Task goal
Go through the following data and transcribe exactly the stretch of lines from the one holding "Given: Focus the" to the one holding "Screen dimensions: 1280x468", both included.

Records to use
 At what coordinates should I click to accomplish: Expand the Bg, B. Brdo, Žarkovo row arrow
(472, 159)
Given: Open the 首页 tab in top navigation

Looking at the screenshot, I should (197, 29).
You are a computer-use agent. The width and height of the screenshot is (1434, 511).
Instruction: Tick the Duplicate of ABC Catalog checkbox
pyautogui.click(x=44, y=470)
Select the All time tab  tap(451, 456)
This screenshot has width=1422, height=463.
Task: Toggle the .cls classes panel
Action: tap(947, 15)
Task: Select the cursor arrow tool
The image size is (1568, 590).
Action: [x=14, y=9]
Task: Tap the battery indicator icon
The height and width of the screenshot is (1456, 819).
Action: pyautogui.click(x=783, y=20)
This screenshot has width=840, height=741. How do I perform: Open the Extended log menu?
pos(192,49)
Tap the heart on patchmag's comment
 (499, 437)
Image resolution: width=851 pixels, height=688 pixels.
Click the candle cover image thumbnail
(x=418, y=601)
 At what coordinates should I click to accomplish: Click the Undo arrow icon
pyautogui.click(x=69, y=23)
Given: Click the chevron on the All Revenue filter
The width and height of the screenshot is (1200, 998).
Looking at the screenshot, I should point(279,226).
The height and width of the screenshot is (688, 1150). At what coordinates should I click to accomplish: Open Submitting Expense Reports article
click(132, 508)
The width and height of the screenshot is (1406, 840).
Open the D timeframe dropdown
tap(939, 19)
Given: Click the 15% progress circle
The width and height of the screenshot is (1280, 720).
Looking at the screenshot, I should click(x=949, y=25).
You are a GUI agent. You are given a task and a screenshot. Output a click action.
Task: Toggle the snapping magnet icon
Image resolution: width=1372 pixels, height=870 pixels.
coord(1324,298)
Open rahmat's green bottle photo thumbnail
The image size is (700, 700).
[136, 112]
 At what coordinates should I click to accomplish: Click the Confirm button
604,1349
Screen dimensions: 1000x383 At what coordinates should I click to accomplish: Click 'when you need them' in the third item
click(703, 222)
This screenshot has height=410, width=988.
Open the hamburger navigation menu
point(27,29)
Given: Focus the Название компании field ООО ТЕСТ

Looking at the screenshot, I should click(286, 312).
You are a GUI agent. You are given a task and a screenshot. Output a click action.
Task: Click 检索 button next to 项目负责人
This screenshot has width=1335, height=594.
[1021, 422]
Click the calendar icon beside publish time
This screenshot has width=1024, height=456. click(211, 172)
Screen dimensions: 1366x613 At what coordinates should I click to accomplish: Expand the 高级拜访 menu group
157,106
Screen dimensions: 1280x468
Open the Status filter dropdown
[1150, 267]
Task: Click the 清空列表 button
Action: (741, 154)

Solution for this exercise
Given: Focus the Название компании field ООО ТЕСТ

Looking at the screenshot, I should click(286, 312).
You are a GUI agent. You are given a task and a screenshot. Output a click action.
Task: Click 检索 button next to 项目负责人
This screenshot has width=1335, height=594.
[1021, 422]
Click the calendar icon beside publish time
This screenshot has width=1024, height=456. click(211, 172)
Screen dimensions: 1366x613 At what coordinates should I click to accomplish: Expand the 高级拜访 menu group
157,106
Screen dimensions: 1280x468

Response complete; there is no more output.